Your capillaries are 5 to 10 microns in size.
And so basically they don't call it a stroke, but the cells die around the capillary
that's 5 to 10 microns in size because they don't get any oxygen or any nutrients.
That's the theory.
So we using low intensity ultrasound, which we can focus anywhere into the body to millimeter
size, but just giving a blanket of it, we reduced the number of microclots by
95% and the ones that remained were sub 5 microns in size. So like we've got a general purpose universal
device here really. And to on each of these we had people saying, hey, go get clinical approval
on this device, but they were all these handmade devices that cost a million dollars,
which is kind of expensive. And so people really wanted us to push for a regulatory approval,
but I'm a consumer electronics person. And I think, but if we get regulatory approval for
something that costs a million dollars, we can't make any changes to it. So then we spend whatever,
five years and whatever, 20, 50 million dollars plus the capitalized cost to get approval. Have we
changed anything? The average new therapeutic treatment costs $300,000 as it gets through
regulatory. So why not lower the cost of the device first, make them in volume since it has
scale approaches, make it open source, enable innovation, iteration, scale, and trust,
and sub-1,000 devices by the time we start shipping, start shipping them at 10K instead of a
million dollars. We literally save anybody doing this $990,000 out of the gate and enable
lots of people to start trials in parallel and share the data. They can just share the safety
data if they wish, but also the efficacy data. Because the reason
a new drug costs on average close to $3 billion and a new medical device about three quarters of a billion
on average, according to comprehensive studies of all those approved by US FDA over the last
end years, capitalized costs, is because we collect a lot of data. Regulatory wants more data. We all want
more data. But why do we have to collect it serially? It could be cheaper and faster to collect it.

Exercise data —

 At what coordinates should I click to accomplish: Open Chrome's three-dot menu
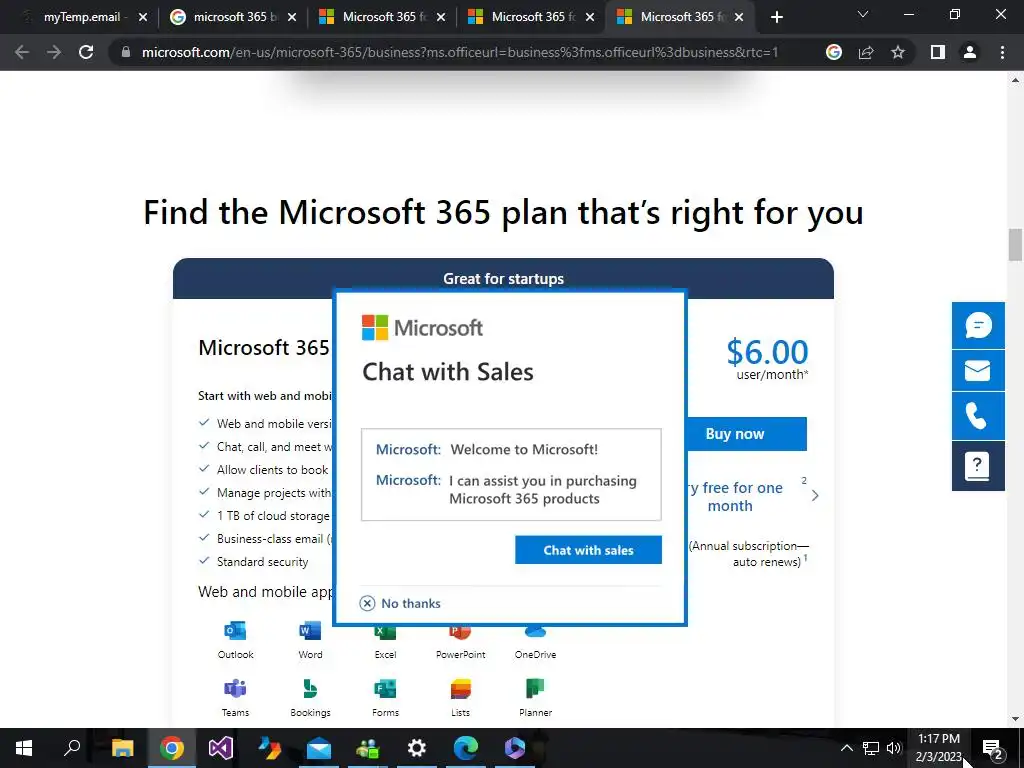pos(1002,52)
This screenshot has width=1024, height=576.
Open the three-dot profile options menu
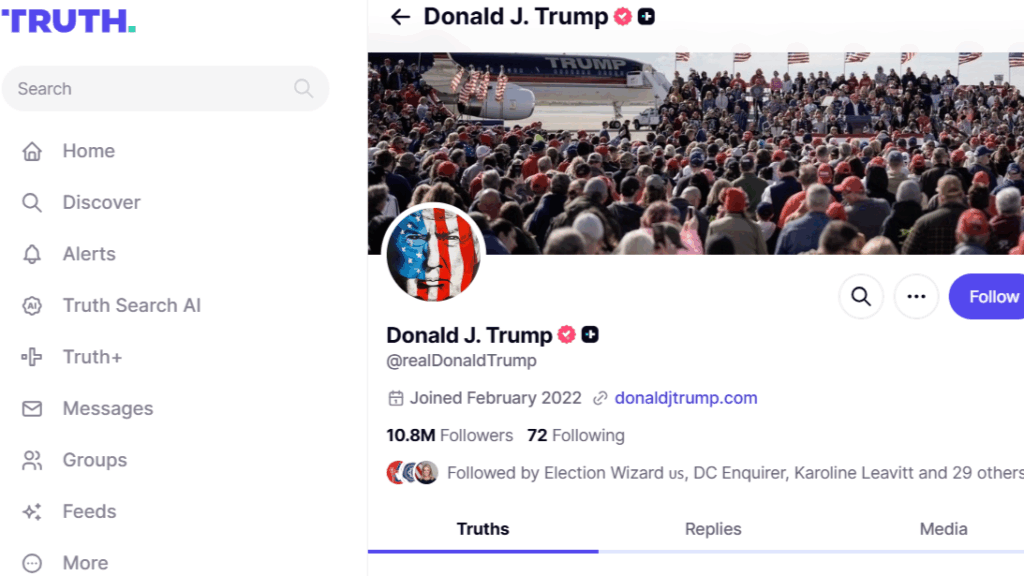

Action item A —
In the transcript about ultrasound devices, by how much did the low intensity ultrasound cut the number of microclots?
Action item B —
Pick up the transcript about ultrasound devices after its last sentence and keep it going.

Answer section A —
By 95%.

Answer section B —
in parallel because people are dying now, not in 20 years.
People with those diseases are going to die.
And we care about that?
Can't we move it faster?
And can't we make it lower cost and scale it?
Like, that's what we do in consumer electronics.
Like Apple could have sold that iPhone for a million dollars a piece.
I know lots of people who would have bought it.
But by selling it for about $1,000 a piece, they changed the world.
And enable these trillion-dollar gig economy things like Uber.
Airbnb and so forth. Do we want to understand more about biology and health and lives or not?
Do we want to use the tools of our time that includes Moore's law?
AI is cool. Fantastic. I mean, you have a million PhDs out on some island that you can just
talk to for free. That's great. But that still doesn't cure cancer. And so you need something.
And so for that, you also need the hardware infrastructure for it.
But what we're doing is actually the treatment for cancer is literally pick your poison right now.
Chemotherapy or radiation therapy.
The chemo kills the cancer, hopefully before it kills you.
It depends on your moon system.
But what we're doing is just sending almost like an opera singer can ping a wine glass
and just match that note and selectively make that wine glass vibrate or even destroy it.
We're doing that at levels that don't harm anything else in the room by analogy, anything else in your body.
So at a cellular level, we can pick metastatic cancer cells that all have a mechanical property that's common.
All metastatic cells different than other cells in your body have really huge nucleus and really hard small cytoplasms.
So we're able to tune in frequencies and rhythms that selectively excite that and just melt the membrane walls.
and by doing that, that's called lysis, it releases proteins that vaccinate your body.
I don't care if you're an antivax or you're for this vaccine.
The proteins released by your cancer cell, enable your immune system or whatever you have on it
to see those proteins and mount an attack against the very cancer you have.
That's incredible.
So it sounds like, Mary Lou, it sounds like you've got this general purpose device, right?
And again, we'll highly encourage everyone to check out the website,
openwater.com health again, and just go to the tech.
page. But you've got basically this one kind of, you know, you call it general purpose,
kind of universal device. But right now you're targeting blood flow, neuromodulation, oncolysis,
which I think you kind of just described there. And then, and then acoustic optic imaging.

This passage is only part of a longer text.